We now illustrate an example of concealment over one time step of a water distribution system. Consider an attacker that aims to empty a water tank by changing the control signal to the pumps, i.e., by forcing them to be OFF even after the water in the tank falls below the level triggering their activation. An anomaly detection system could detect this anomalous condition by comparing the resulting sensor data with the readings realized during normal operations. In order to hide the attack,

the adversary has to modify some sensor readings that will bring the system state to be classified as ‘safe’.

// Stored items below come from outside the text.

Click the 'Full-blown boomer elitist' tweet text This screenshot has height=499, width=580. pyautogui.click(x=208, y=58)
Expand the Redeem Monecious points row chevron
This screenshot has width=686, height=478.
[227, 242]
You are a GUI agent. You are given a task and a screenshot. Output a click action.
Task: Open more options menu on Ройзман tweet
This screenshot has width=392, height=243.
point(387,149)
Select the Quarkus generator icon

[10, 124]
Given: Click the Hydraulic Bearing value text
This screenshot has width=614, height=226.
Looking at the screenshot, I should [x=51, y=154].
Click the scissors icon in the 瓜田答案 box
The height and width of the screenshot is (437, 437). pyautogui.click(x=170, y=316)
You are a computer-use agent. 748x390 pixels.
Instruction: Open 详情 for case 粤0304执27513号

Since the data reflect a physical process, the effect of a control command over an actuator affects different system components—so, not only the components that are the target of attacker’s manipulation will be affected. In our case, manipulating only the sensor readings related to the target water pumps and tank does not assure to remain stealthy. For example, as illustrated in the simplified example of Figure 2, even if the attacker’s process manipulation is only targeting Tank 2, in order to remain stealthy, the attacker needs to manipulate four sensor readings. Two of them (Tank 2, Pump 2) are explicitly related to the actuator manipulation, while the other two are consequently modified to be consistent with the learned physical model, even if the corresponding physical process is not manipulated.

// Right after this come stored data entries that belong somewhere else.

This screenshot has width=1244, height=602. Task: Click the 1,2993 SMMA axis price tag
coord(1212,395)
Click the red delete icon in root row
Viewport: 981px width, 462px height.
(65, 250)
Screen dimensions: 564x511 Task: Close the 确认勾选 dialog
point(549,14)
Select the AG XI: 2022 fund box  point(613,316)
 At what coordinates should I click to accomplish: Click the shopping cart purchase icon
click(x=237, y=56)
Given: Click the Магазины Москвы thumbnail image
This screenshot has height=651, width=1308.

### Iii-E Proposed Framework for Attack Computation

For both the white box and black box case, the attacker is assumed to intercept and manipulate sensor readings in real time. The white box attacker is able to interactively query a classification oracle to determine which features to manipulate, and to which values to set those features. For the black box attacker, the target features to manipulate and their manipulated value are computed without oracle’s feedback.

For the white box attack, we propose to compute the manipulations using an iterative algorithm (without using a more complex machine learning based approach). This algorithm calculates solutions that are ‘safe’ from the detector perspective. The algorithm is tunable, i.e., the attacker can act on some algorithm parameters that impact over time the computation and, consequently, the evasion efficacy. Moreover, the algorithm is constrainable, i.e., the attacker can decide the maximum number of features to be modified for each time step. Again, this speeds up computation but can impact the solution quality. Keeping the solution simple underlines the fact that, if the attacker steals the model, he does not strictly need a strong theoretical background to succeed. As we shall see later, even such simple white box attacks will be quite effective (although expensive).

For the black box attack, we propose the use of a Deep neural network that is capable of outputting concealed sensor readings. The attacker is adversarially training the neural network to learn how the detector expects the ICS to behave. This trained neural network then receives the traffic coming from the PLC. When the attacker manipulates the commands sent to the actuators, the neural network adjusts the anomalous data to resemble ‘safe’ data. This manipulated version is sent to the SCADA. This method can also be used for Availability Attack: first, we learn how the system behaves when targeted by an attack to the actuators; then, we use the network to transform sensor readings to resemble ‘under attack’.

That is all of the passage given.